Role of Granulocyte-Macrophage Colony-Stimulating Factor Signaling in Regulating Neutrophil Antifungal Activity and the Oxidative Burst during Respiratory Fungal Challenge

Abstract

Granulocyte-macrophage colony-stimulating factor (GM-CSF) is a pleiotropic cytokine that plays a critical role in regulating myeloid cell host defense. In this study, we demonstrated that GM-CSF signaling plays an essential role in antifungal defense against Aspergillus fumigatus. Mice that lack the GM-CSF receptor β chain (GM-CSFRβ) developed invasive hyphal growth and exhibited impaired survival after pulmonary challenge with A. Fumigatus conidia.

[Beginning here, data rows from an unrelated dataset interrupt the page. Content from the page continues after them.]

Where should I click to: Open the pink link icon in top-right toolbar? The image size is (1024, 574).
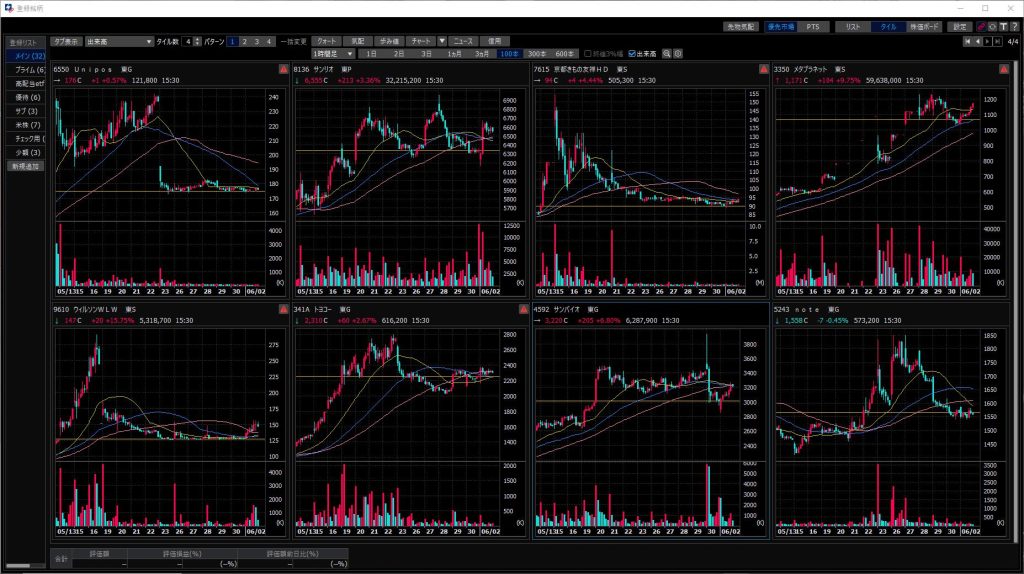[x=980, y=27]
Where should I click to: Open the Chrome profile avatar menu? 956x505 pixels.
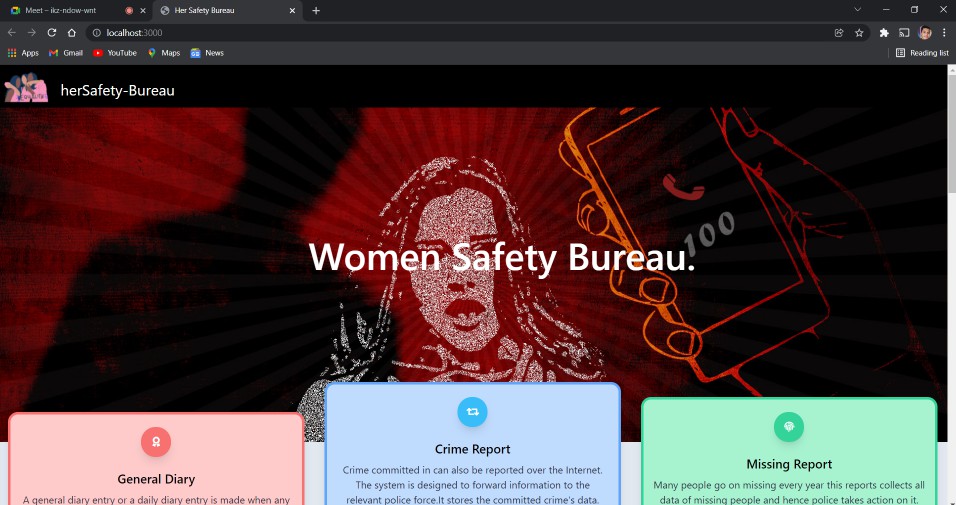pos(925,32)
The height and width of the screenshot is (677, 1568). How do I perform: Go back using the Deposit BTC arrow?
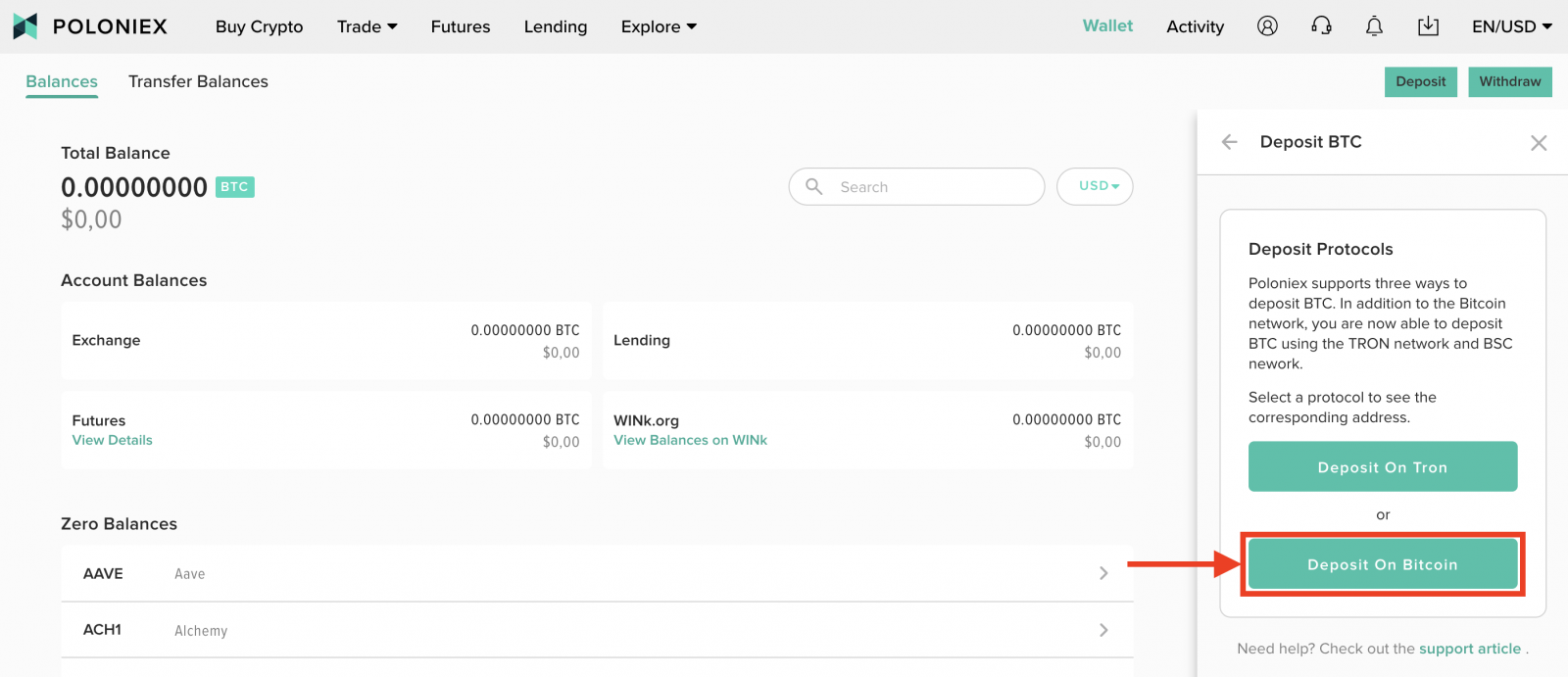pyautogui.click(x=1230, y=142)
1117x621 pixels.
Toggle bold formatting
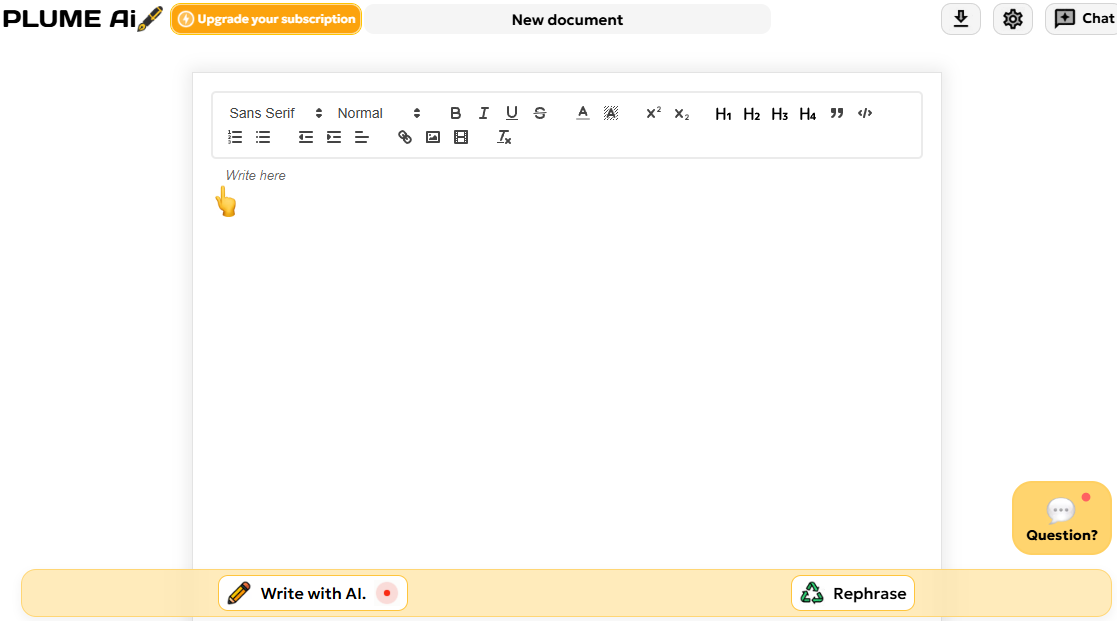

GM-CSFRβ signaling regulated the recruitment of inflammatory monocytes to infected lungs, but not the recruitment of effector neutrophils. Cell-intrinsic GM-CSFRβ signaling mediated neutrophil and inflammatory monocyte antifungal activity, because lung GM-CSFRβ-/- leukocytes exhibited impaired conidial killing compared with GM-CSFRβ+/+ counterparts in mixed bone marrow chimeric mice. GM-CSFRβ-/- neutrophils exhibited reduced (hydrogenated) nicotinamide adenine dinucleotide phosphate (NADPH) oxidase activity in vivo. Conversely, administration of recombinant GM-CSF enhanced neutrophil NADPH oxidase function, conidiacidal activity, and lung fungal clearance in A. Fumigatus-challenged mice. Thus, our study illustrates the functional role of GM-CSFRβ signaling on lung myeloid cell responses against inhaled A. Fumigatus conidia and demonstrates a benefit for systemic GM-CSF administration.